Migration and Diaspora III: Religious Diasporas of the Americas, 1920s–60s

AHA Session 77
Conference on Latin American History 20
Friday, January 4, 2013: 8:30 AM-10:00 AM
Balcony I (New Orleans Marriott)
Chair:
Raanan Rein, Tel Aviv University
Comment:
Dain E. Borges, University of Chicago

Session Abstract

This is the third of a series of panels exploring migration and diaspora in Latin America, with a focus on questions of race, ethnicity and politics. All papers are sensitive to transnational connections, examining both the influence of the country of heritage and the place where people chose to lead their lives.

Religious diasporas – groups of migrants who share a collective ethno-national identity based around a religious tradition – are the topic of this panel. Specifically, this panel explores the role of religious organizations among three diasporic religious groups both within and outside of Latin America between 1920 and 1960: Sephardi Jews in Buenos Aires; Mexican Catholics in the United States; and Chinese Latin Americans in Macau and Hong Kong. As the presentations will demonstrate, diasporic groups often made a conscious effort to form religious associations in order to promote ethnic and religious solidarity, to assert political power, or to achieve social mobility.

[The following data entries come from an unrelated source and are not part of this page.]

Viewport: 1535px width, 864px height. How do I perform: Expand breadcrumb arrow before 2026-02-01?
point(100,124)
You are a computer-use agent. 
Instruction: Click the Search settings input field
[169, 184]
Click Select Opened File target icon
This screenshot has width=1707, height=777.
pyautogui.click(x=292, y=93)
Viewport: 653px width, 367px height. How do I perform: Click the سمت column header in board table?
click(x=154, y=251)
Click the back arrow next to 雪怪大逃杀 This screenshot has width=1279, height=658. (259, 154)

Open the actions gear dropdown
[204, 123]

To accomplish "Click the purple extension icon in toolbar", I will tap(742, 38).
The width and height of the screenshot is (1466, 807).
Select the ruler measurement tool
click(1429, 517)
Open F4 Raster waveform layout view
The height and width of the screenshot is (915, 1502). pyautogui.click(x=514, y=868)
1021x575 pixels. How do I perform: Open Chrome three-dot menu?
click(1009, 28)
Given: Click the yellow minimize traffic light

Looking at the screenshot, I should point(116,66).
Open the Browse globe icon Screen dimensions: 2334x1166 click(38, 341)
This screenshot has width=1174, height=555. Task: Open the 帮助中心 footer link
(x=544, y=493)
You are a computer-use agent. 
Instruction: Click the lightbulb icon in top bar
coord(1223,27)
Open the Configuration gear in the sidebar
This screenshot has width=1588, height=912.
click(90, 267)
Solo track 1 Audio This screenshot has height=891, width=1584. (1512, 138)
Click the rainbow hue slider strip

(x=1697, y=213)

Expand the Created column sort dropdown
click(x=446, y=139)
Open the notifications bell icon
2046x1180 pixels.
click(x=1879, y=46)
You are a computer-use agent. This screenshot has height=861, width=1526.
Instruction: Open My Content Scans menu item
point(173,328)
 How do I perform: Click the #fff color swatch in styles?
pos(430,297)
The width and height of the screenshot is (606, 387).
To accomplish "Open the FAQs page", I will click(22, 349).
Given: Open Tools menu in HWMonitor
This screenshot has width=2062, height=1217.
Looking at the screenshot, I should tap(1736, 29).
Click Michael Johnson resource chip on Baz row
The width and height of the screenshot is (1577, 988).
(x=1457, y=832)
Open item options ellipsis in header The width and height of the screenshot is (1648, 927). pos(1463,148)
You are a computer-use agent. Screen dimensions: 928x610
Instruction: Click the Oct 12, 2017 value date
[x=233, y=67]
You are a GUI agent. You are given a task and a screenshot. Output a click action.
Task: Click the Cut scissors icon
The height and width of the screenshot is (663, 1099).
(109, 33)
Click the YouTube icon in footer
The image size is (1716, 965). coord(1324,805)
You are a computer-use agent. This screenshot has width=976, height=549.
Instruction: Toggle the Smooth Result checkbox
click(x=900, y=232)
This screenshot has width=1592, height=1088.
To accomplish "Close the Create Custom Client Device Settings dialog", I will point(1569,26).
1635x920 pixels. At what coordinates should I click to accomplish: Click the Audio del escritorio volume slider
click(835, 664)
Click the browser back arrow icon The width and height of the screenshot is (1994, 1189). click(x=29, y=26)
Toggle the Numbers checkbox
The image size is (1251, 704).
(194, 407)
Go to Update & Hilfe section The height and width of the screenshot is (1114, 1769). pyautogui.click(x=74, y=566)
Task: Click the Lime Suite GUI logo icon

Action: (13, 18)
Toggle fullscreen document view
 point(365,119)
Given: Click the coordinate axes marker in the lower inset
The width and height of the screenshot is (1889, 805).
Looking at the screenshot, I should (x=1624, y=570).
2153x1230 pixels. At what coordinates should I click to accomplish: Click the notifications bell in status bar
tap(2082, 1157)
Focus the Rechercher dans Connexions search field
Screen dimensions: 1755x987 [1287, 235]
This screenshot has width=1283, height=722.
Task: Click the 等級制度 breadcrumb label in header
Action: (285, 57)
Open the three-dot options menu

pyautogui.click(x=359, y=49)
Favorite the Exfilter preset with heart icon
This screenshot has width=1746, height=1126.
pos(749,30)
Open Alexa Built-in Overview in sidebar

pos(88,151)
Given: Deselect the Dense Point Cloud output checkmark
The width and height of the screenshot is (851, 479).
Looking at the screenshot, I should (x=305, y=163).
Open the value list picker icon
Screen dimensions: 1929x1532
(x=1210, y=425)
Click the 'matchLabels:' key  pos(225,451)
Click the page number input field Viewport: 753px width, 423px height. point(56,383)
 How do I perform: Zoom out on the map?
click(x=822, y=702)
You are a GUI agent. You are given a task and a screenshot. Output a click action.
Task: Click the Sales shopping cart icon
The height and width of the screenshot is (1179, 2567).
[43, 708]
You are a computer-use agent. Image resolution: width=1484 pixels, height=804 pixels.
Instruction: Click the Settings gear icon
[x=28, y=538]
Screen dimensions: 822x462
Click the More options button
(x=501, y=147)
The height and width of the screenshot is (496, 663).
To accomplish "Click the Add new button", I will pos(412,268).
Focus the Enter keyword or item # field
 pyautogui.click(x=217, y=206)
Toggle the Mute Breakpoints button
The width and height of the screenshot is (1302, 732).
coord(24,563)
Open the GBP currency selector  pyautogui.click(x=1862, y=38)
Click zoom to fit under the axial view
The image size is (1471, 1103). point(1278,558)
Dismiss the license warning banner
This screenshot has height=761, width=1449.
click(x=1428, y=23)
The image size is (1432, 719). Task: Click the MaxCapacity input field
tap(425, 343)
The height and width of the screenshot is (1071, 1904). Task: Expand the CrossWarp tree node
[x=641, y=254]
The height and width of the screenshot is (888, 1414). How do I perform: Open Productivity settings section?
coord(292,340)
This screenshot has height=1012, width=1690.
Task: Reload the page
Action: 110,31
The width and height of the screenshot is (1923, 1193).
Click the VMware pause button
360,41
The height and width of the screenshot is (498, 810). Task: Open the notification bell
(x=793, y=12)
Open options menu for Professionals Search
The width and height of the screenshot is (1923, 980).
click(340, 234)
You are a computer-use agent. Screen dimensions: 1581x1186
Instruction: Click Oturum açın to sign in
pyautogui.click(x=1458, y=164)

Each panelist narrates the formation and significance of religious associations, and the role of religion in both creating and reinforcing diasporic identities based on a shared concept of the homeland. Mexican Catholics in the United States articulated a religious nationalism that served as a counterpoint to the political agenda of the Mexican state; Sephardi Jews sought to establish a political and religious framework that would allow them to interact more effectively with the Argentine government; while Chinese Latin Americans developed a religious association that would link them to each other, and help to further their quest for Latin American citizenship. By investigating the specific historical circumstances under which these transnational religious associations formed, each panelist has developed new and valuable theoretical concepts about how diasporic communities engage with religion and religious institutions in order to develop their own identities, as well as to define themselves as citizens in relation to their nations of origin and settlement.

This panel’s theoretical contributions are particularly important because debates over definitions abound, especially with regard to the relationship between migration and the formation of diaspora, as well as how inclusive the category of “diaspora” should be. This is partly because theoretical concepts of migration and diaspora, while necessary, are occasionally overly abstracted from the lives, places, and stories of interest to historians. Methodologically, then, this panel takes a thoroughly transnational approach to the question of diaspora, making use of sources from numerous national collections in order to tell a story that, while Latin American, also transcends national frameworks, and will therefore allow us to further develop conceptual definitions that are global and universal.